Stored data
◆ ◆ ◆ ◆ ◆ ◆ ◆

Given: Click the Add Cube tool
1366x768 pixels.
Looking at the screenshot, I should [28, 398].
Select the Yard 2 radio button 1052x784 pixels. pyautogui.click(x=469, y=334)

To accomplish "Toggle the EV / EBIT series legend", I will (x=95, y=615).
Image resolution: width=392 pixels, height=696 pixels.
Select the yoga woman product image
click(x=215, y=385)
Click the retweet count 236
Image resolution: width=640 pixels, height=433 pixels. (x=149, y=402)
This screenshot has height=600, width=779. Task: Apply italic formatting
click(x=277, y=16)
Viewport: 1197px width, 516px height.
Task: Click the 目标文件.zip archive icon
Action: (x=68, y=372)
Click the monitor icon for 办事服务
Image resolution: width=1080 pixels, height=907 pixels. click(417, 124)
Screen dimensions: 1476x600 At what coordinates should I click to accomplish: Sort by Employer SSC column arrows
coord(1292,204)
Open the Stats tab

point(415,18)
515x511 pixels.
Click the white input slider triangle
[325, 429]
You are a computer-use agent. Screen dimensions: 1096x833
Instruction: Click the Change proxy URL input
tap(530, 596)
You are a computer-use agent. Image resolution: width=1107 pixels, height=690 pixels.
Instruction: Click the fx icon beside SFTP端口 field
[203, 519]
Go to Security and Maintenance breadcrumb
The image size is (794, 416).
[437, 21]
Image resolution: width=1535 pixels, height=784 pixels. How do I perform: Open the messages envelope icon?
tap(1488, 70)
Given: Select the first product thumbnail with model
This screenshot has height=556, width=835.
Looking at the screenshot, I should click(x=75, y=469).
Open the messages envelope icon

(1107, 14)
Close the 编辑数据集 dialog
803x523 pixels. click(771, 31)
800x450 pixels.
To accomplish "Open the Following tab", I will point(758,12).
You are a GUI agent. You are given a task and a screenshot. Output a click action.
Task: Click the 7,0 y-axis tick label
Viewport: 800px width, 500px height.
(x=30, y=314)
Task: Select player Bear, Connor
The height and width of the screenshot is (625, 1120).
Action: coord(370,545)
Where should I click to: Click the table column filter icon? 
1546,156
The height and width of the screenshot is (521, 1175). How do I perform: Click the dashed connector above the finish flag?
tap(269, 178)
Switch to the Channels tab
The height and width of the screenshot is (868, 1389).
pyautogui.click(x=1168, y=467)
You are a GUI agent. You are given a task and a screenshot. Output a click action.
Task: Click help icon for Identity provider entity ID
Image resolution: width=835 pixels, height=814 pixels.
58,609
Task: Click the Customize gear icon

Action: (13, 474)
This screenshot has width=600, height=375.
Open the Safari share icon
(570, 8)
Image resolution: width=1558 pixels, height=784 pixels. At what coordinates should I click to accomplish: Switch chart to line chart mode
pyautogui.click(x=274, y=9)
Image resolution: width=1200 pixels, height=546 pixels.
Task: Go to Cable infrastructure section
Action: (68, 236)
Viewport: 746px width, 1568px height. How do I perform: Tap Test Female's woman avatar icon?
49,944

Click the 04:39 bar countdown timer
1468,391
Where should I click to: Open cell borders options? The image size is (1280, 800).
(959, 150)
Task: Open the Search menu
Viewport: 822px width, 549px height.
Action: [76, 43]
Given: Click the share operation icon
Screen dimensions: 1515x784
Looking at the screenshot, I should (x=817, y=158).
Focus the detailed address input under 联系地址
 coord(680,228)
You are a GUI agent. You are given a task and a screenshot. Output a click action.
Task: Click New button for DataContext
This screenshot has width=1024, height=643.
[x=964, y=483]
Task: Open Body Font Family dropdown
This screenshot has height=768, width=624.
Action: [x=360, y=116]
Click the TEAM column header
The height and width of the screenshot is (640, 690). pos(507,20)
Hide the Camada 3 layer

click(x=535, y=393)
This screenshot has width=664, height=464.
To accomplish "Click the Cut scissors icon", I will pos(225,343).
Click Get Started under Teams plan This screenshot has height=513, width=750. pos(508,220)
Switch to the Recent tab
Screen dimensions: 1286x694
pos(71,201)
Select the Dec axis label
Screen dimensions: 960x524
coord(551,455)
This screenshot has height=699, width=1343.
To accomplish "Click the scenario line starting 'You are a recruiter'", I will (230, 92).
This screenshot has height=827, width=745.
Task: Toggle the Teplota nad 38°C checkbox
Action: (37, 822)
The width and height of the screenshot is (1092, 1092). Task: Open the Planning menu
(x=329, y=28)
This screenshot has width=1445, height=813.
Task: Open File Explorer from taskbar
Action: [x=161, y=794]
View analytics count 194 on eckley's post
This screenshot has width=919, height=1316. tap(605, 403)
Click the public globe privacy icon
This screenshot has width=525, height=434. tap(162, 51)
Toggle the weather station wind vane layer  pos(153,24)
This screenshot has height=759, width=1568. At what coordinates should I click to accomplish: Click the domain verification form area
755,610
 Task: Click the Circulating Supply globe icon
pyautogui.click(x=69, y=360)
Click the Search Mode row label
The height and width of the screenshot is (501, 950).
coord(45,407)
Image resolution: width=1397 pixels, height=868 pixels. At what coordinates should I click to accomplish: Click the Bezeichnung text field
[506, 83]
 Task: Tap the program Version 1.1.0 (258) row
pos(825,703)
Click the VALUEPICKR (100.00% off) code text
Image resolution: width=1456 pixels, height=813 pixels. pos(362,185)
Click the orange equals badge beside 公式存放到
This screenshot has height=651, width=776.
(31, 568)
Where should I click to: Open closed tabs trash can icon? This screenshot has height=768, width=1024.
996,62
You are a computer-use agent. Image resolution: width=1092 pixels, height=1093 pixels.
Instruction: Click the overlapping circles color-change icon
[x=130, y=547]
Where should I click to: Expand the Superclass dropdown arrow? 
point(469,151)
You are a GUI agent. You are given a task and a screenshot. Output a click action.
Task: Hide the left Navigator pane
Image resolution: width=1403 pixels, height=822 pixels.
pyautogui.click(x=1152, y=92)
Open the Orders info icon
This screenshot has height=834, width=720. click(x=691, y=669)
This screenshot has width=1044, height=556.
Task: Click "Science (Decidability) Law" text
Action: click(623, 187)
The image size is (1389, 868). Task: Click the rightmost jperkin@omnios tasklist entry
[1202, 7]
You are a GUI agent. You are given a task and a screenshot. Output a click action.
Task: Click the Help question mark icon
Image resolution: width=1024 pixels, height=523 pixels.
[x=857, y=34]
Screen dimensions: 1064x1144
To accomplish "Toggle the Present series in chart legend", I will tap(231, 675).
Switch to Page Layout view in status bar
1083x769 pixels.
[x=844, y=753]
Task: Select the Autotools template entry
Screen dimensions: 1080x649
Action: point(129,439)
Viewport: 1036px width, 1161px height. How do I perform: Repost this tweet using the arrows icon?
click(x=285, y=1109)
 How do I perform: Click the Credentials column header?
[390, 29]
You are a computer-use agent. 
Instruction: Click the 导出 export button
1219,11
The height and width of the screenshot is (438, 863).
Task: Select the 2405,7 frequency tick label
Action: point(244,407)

◆ ◆ ◆ ◆ ◆ ◆ ◆

TASK BRIEF — Write out every record again, exactly as it was written.

RESPONSE BELOW —
Given: Click the Add Cube tool
1366x768 pixels.
Looking at the screenshot, I should [28, 398].
Select the Yard 2 radio button 1052x784 pixels. pyautogui.click(x=469, y=334)

To accomplish "Toggle the EV / EBIT series legend", I will (x=95, y=615).
Image resolution: width=392 pixels, height=696 pixels.
Select the yoga woman product image
click(x=215, y=385)
Click the retweet count 236
Image resolution: width=640 pixels, height=433 pixels. (x=149, y=402)
This screenshot has height=600, width=779. Task: Apply italic formatting
click(x=277, y=16)
Viewport: 1197px width, 516px height.
Task: Click the 目标文件.zip archive icon
Action: (x=68, y=372)
Click the monitor icon for 办事服务
Image resolution: width=1080 pixels, height=907 pixels. click(417, 124)
Screen dimensions: 1476x600 At what coordinates should I click to accomplish: Sort by Employer SSC column arrows
coord(1292,204)
Open the Stats tab

point(415,18)
515x511 pixels.
Click the white input slider triangle
[325, 429]
You are a computer-use agent. Screen dimensions: 1096x833
Instruction: Click the Change proxy URL input
tap(530, 596)
You are a computer-use agent. Image resolution: width=1107 pixels, height=690 pixels.
Instruction: Click the fx icon beside SFTP端口 field
[203, 519]
Go to Security and Maintenance breadcrumb
The image size is (794, 416).
[437, 21]
Image resolution: width=1535 pixels, height=784 pixels. How do I perform: Open the messages envelope icon?
tap(1488, 70)
Given: Select the first product thumbnail with model
This screenshot has height=556, width=835.
Looking at the screenshot, I should click(x=75, y=469).
Open the messages envelope icon

(1107, 14)
Close the 编辑数据集 dialog
803x523 pixels. click(771, 31)
800x450 pixels.
To accomplish "Open the Following tab", I will point(758,12).
You are a GUI agent. You are given a task and a screenshot. Output a click action.
Task: Click the 7,0 y-axis tick label
Viewport: 800px width, 500px height.
(x=30, y=314)
Task: Select player Bear, Connor
The height and width of the screenshot is (625, 1120).
Action: coord(370,545)
Where should I click to: Click the table column filter icon? 
1546,156
The height and width of the screenshot is (521, 1175). How do I perform: Click the dashed connector above the finish flag?
tap(269, 178)
Switch to the Channels tab
The height and width of the screenshot is (868, 1389).
pyautogui.click(x=1168, y=467)
You are a GUI agent. You are given a task and a screenshot. Output a click action.
Task: Click help icon for Identity provider entity ID
Image resolution: width=835 pixels, height=814 pixels.
58,609
Task: Click the Customize gear icon

Action: (13, 474)
This screenshot has width=600, height=375.
Open the Safari share icon
(570, 8)
Image resolution: width=1558 pixels, height=784 pixels. At what coordinates should I click to accomplish: Switch chart to line chart mode
pyautogui.click(x=274, y=9)
Image resolution: width=1200 pixels, height=546 pixels.
Task: Go to Cable infrastructure section
Action: (68, 236)
Viewport: 746px width, 1568px height. How do I perform: Tap Test Female's woman avatar icon?
49,944

Click the 04:39 bar countdown timer
1468,391
Where should I click to: Open cell borders options? The image size is (1280, 800).
(959, 150)
Task: Open the Search menu
Viewport: 822px width, 549px height.
Action: [76, 43]
Given: Click the share operation icon
Screen dimensions: 1515x784
Looking at the screenshot, I should (x=817, y=158).
Focus the detailed address input under 联系地址
 coord(680,228)
You are a GUI agent. You are given a task and a screenshot. Output a click action.
Task: Click New button for DataContext
This screenshot has width=1024, height=643.
[x=964, y=483]
Task: Open Body Font Family dropdown
This screenshot has height=768, width=624.
Action: [x=360, y=116]
Click the TEAM column header
The height and width of the screenshot is (640, 690). pos(507,20)
Hide the Camada 3 layer

click(x=535, y=393)
This screenshot has width=664, height=464.
To accomplish "Click the Cut scissors icon", I will pos(225,343).
Click Get Started under Teams plan This screenshot has height=513, width=750. pos(508,220)
Switch to the Recent tab
Screen dimensions: 1286x694
pos(71,201)
Select the Dec axis label
Screen dimensions: 960x524
coord(551,455)
This screenshot has height=699, width=1343.
To accomplish "Click the scenario line starting 'You are a recruiter'", I will (230, 92).
This screenshot has height=827, width=745.
Task: Toggle the Teplota nad 38°C checkbox
Action: (37, 822)
The width and height of the screenshot is (1092, 1092). Task: Open the Planning menu
(x=329, y=28)
This screenshot has width=1445, height=813.
Task: Open File Explorer from taskbar
Action: [x=161, y=794]
View analytics count 194 on eckley's post
This screenshot has width=919, height=1316. tap(605, 403)
Click the public globe privacy icon
This screenshot has width=525, height=434. tap(162, 51)
Toggle the weather station wind vane layer  pos(153,24)
This screenshot has height=759, width=1568. At what coordinates should I click to accomplish: Click the domain verification form area
755,610
 Task: Click the Circulating Supply globe icon
pyautogui.click(x=69, y=360)
Click the Search Mode row label
The height and width of the screenshot is (501, 950).
coord(45,407)
Image resolution: width=1397 pixels, height=868 pixels. At what coordinates should I click to accomplish: Click the Bezeichnung text field
[506, 83]
 Task: Tap the program Version 1.1.0 (258) row
pos(825,703)
Click the VALUEPICKR (100.00% off) code text
Image resolution: width=1456 pixels, height=813 pixels. pos(362,185)
Click the orange equals badge beside 公式存放到
This screenshot has height=651, width=776.
(31, 568)
Where should I click to: Open closed tabs trash can icon? This screenshot has height=768, width=1024.
996,62
You are a computer-use agent. Image resolution: width=1092 pixels, height=1093 pixels.
Instruction: Click the overlapping circles color-change icon
[x=130, y=547]
Where should I click to: Expand the Superclass dropdown arrow? 
point(469,151)
You are a GUI agent. You are given a task and a screenshot. Output a click action.
Task: Hide the left Navigator pane
Image resolution: width=1403 pixels, height=822 pixels.
pyautogui.click(x=1152, y=92)
Open the Orders info icon
This screenshot has height=834, width=720. click(x=691, y=669)
This screenshot has width=1044, height=556.
Task: Click "Science (Decidability) Law" text
Action: click(623, 187)
The image size is (1389, 868). Task: Click the rightmost jperkin@omnios tasklist entry
[1202, 7]
You are a GUI agent. You are given a task and a screenshot. Output a click action.
Task: Click the Help question mark icon
Image resolution: width=1024 pixels, height=523 pixels.
[x=857, y=34]
Screen dimensions: 1064x1144
To accomplish "Toggle the Present series in chart legend", I will tap(231, 675).
Switch to Page Layout view in status bar
1083x769 pixels.
[x=844, y=753]
Task: Select the Autotools template entry
Screen dimensions: 1080x649
Action: point(129,439)
Viewport: 1036px width, 1161px height. How do I perform: Repost this tweet using the arrows icon?
click(x=285, y=1109)
 How do I perform: Click the Credentials column header?
[390, 29]
You are a computer-use agent. 
Instruction: Click the 导出 export button
1219,11
The height and width of the screenshot is (438, 863).
Task: Select the 2405,7 frequency tick label
Action: point(244,407)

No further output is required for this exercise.